Could you render the rows between the line holding "At what (x,y)" and the line holding "Looking at the", inclusive, as a numbered list, skipping blank lines and leaving the pictures out?

○ ○ ○ ○ ○ ○ ○

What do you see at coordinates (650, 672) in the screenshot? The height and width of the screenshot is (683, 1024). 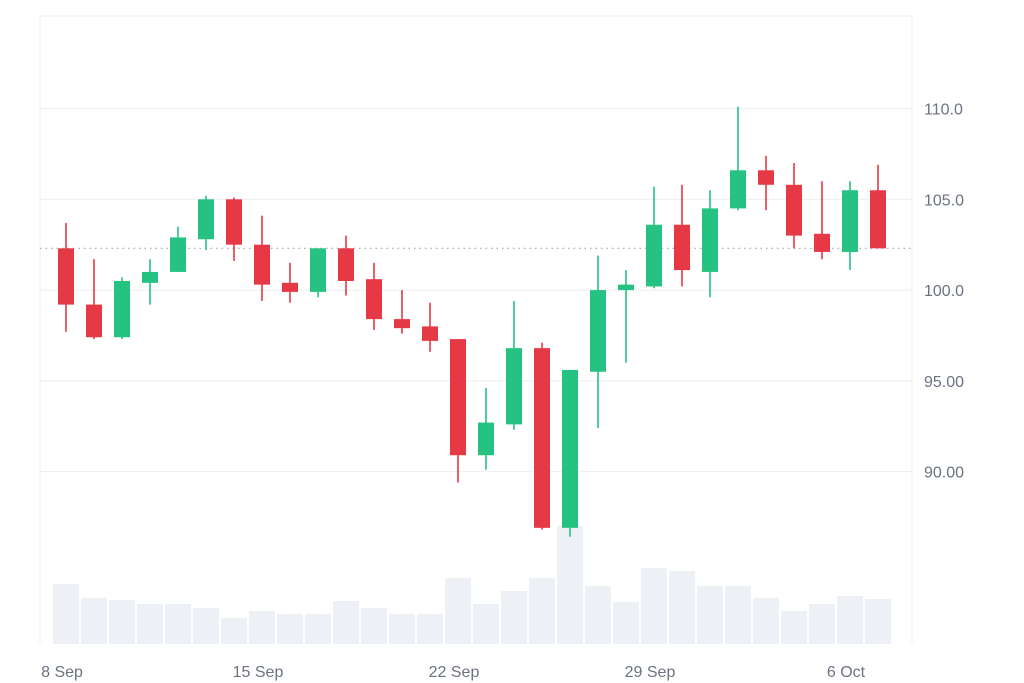 I see `x-tick-label: 29 Sep` at bounding box center [650, 672].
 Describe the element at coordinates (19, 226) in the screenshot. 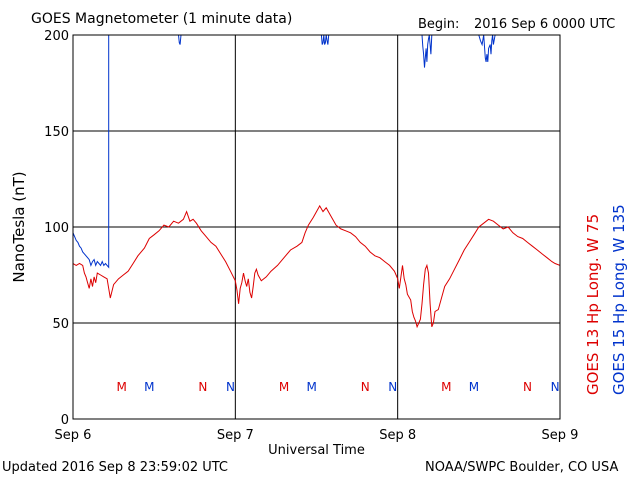

I see `y-axis-label: NanoTesla (nT)` at that location.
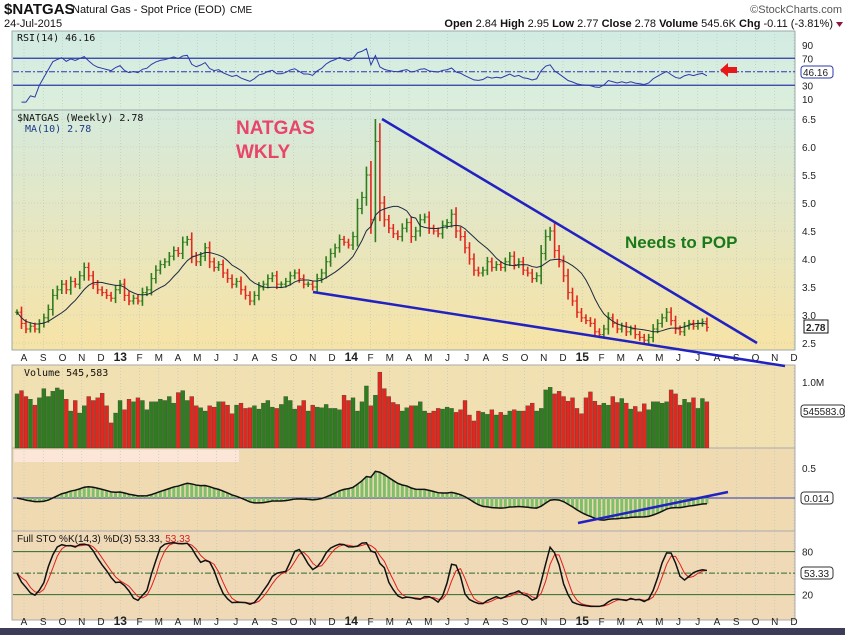  What do you see at coordinates (816, 74) in the screenshot?
I see `rsi-last-value: 46.16` at bounding box center [816, 74].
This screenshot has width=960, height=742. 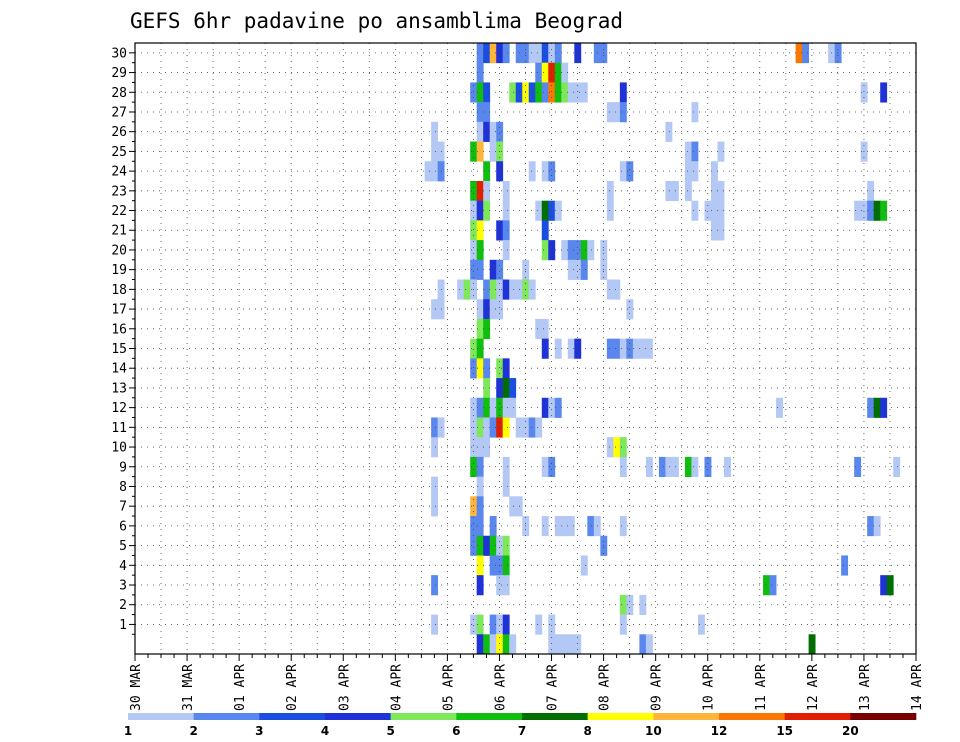 What do you see at coordinates (119, 370) in the screenshot?
I see `y-tick-label: 14` at bounding box center [119, 370].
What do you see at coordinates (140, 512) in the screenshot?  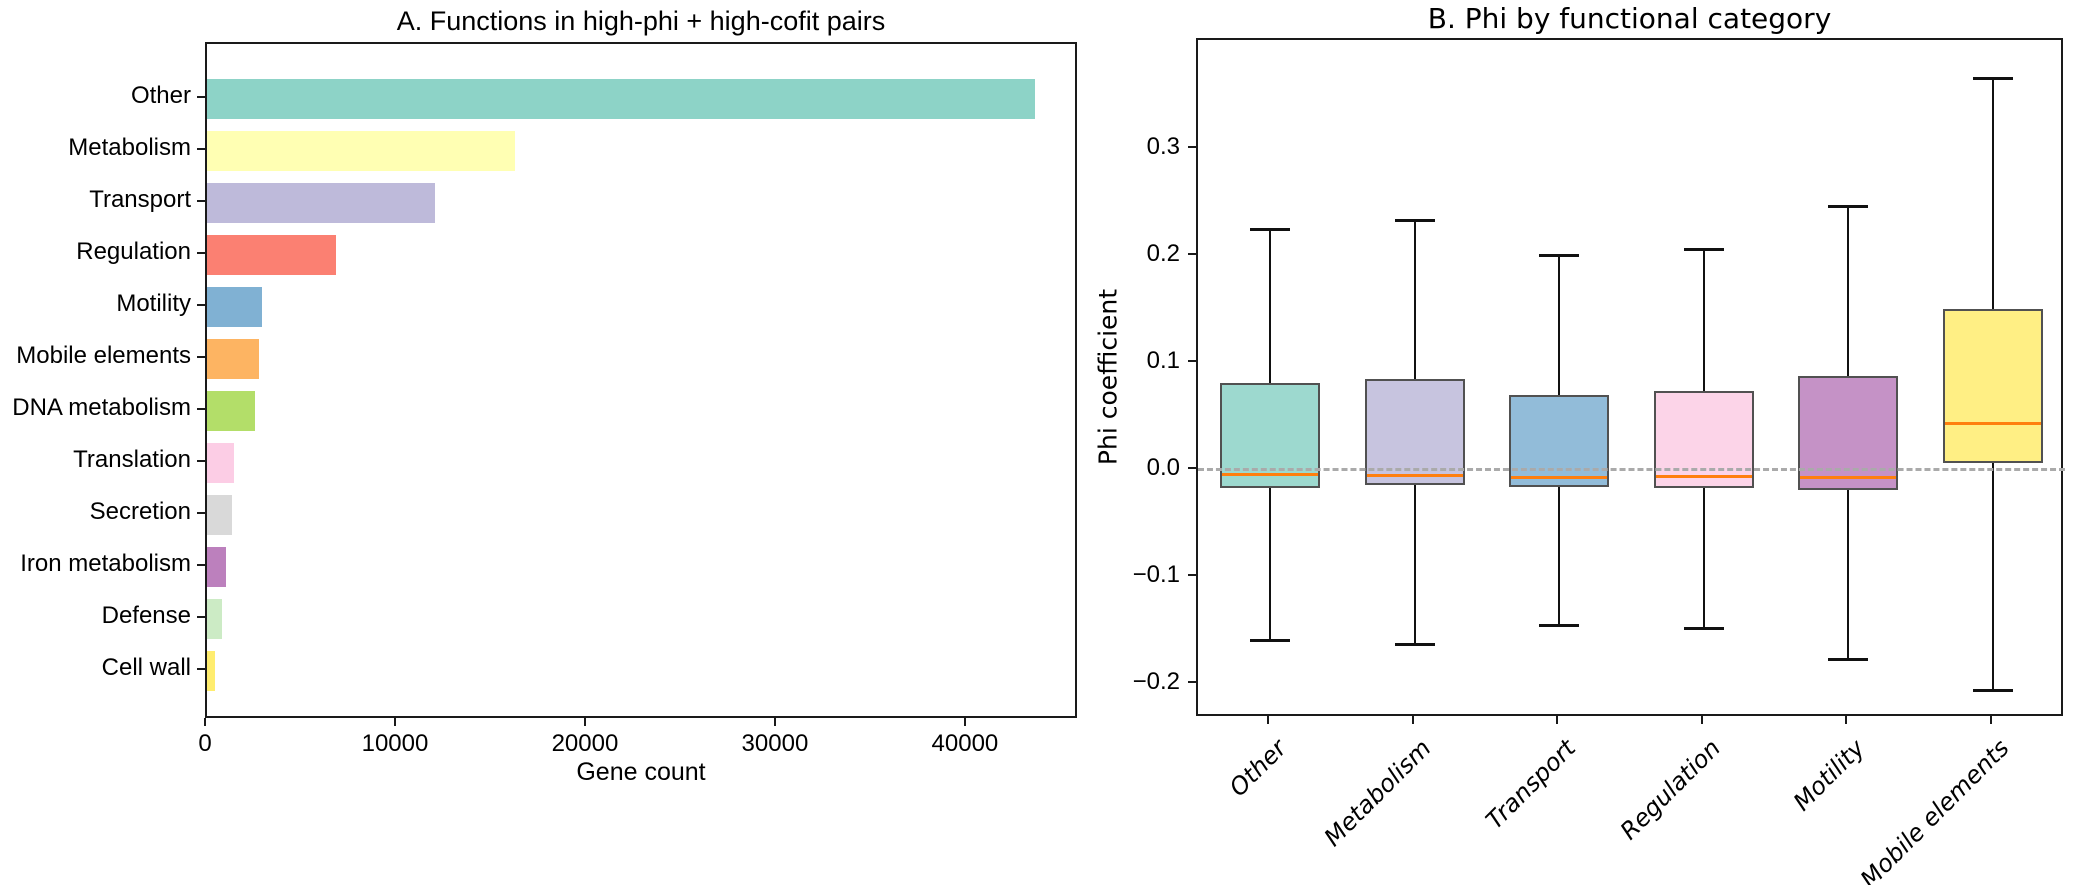 I see `bar-category-label: Secretion` at bounding box center [140, 512].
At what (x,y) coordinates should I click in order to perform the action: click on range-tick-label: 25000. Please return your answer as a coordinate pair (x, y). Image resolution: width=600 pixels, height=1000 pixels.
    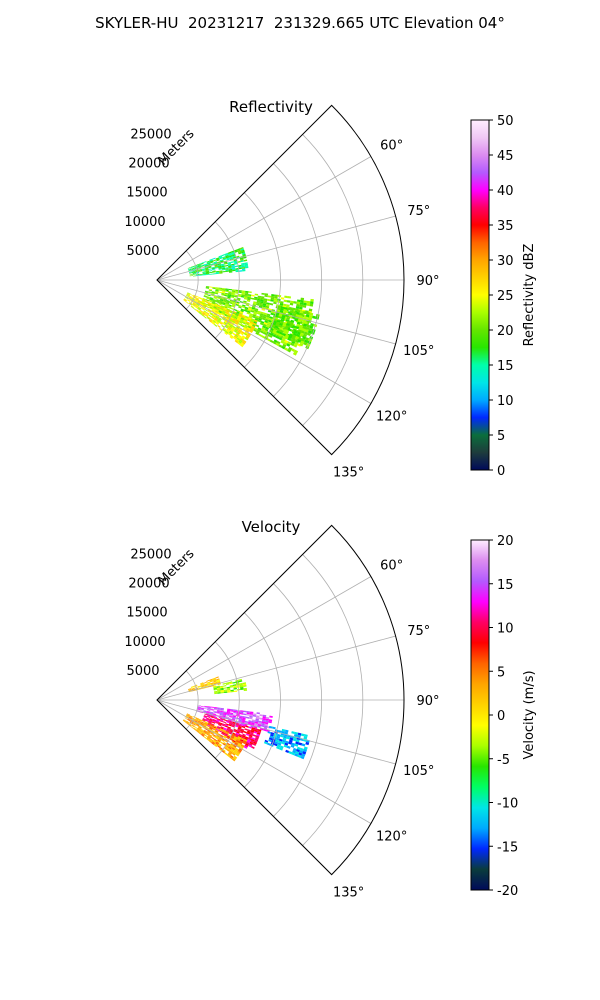
    Looking at the image, I should click on (150, 554).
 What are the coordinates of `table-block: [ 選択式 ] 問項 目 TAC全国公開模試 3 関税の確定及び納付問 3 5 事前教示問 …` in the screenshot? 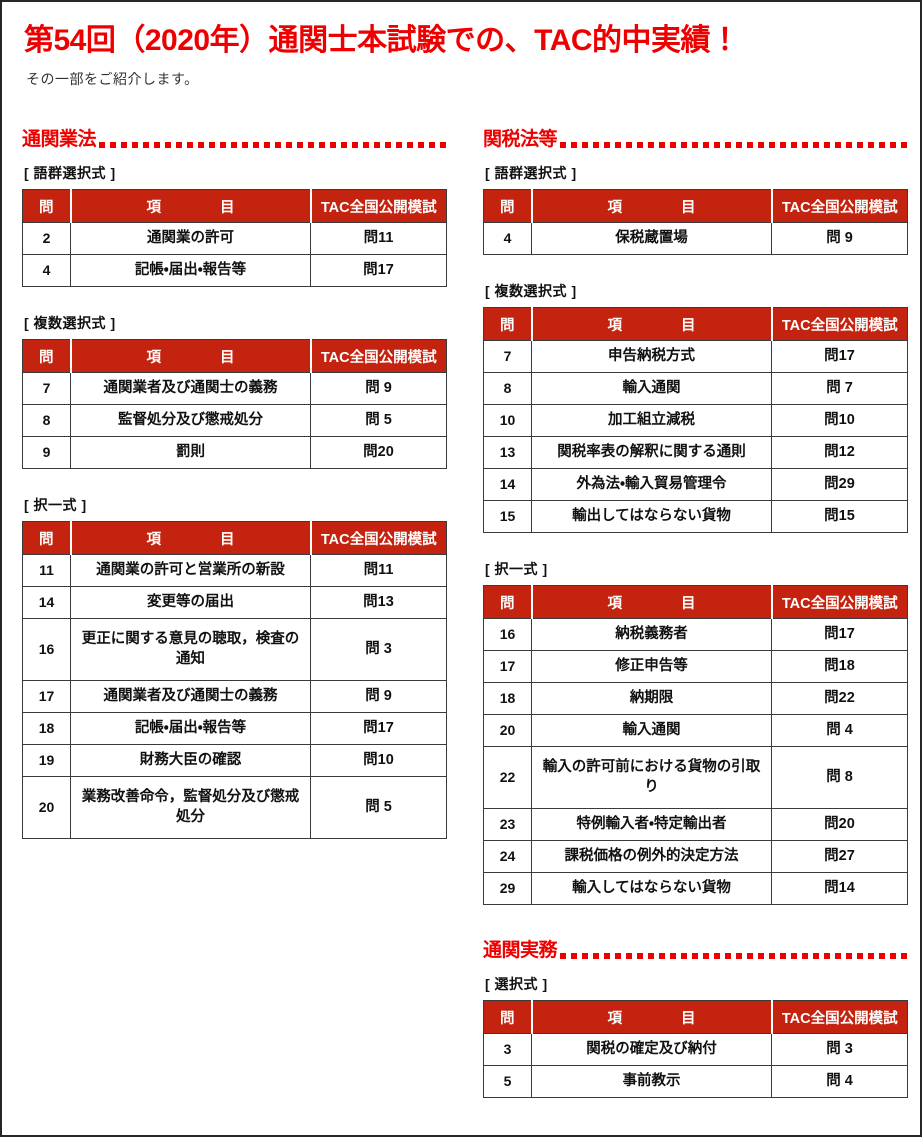 It's located at (696, 1036).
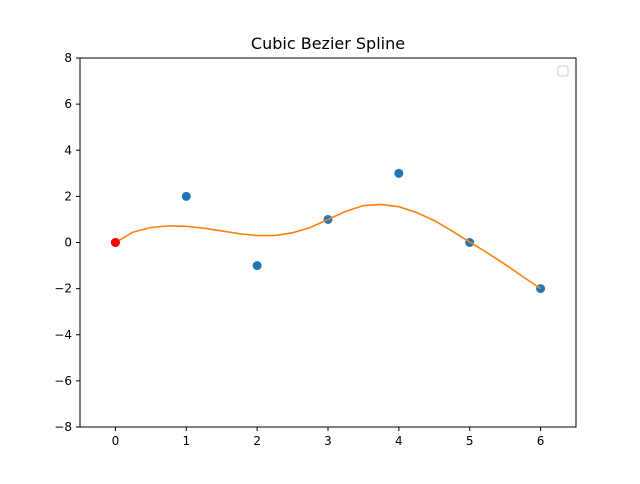  I want to click on x-tick-label: 3, so click(328, 441).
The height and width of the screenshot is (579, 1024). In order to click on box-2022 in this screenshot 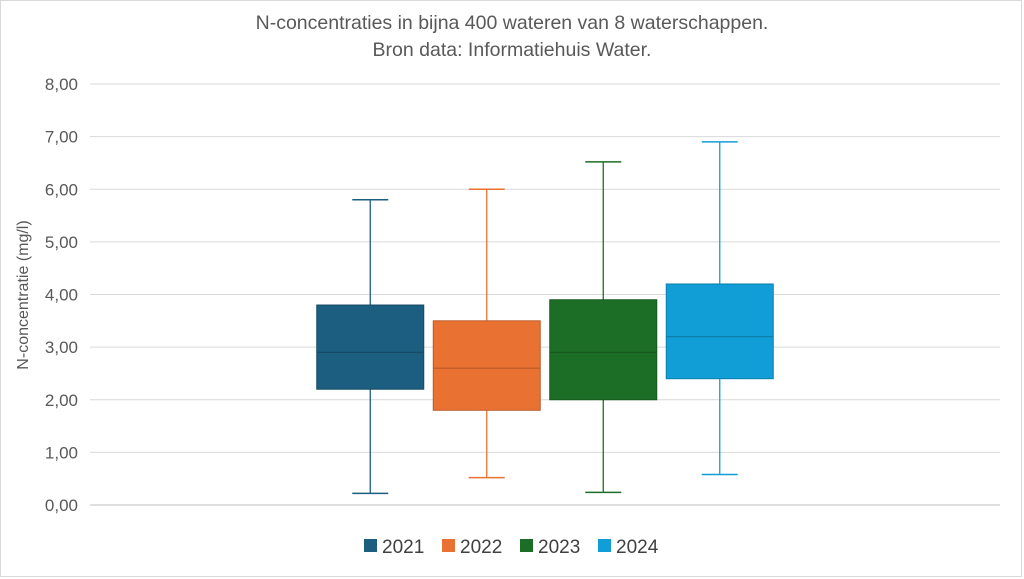, I will do `click(486, 334)`.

○ ○ ○ ○ ○ ○ ○

▶ [ANSWER SPACE]
1. At what (x,y) coordinates should I click in order to perform the action: click on range-tick-label: 25000. Please return your answer as a coordinate pair (x, y). Image resolution: width=600 pixels, height=1000 pixels.
2.     Looking at the image, I should click on (150, 554).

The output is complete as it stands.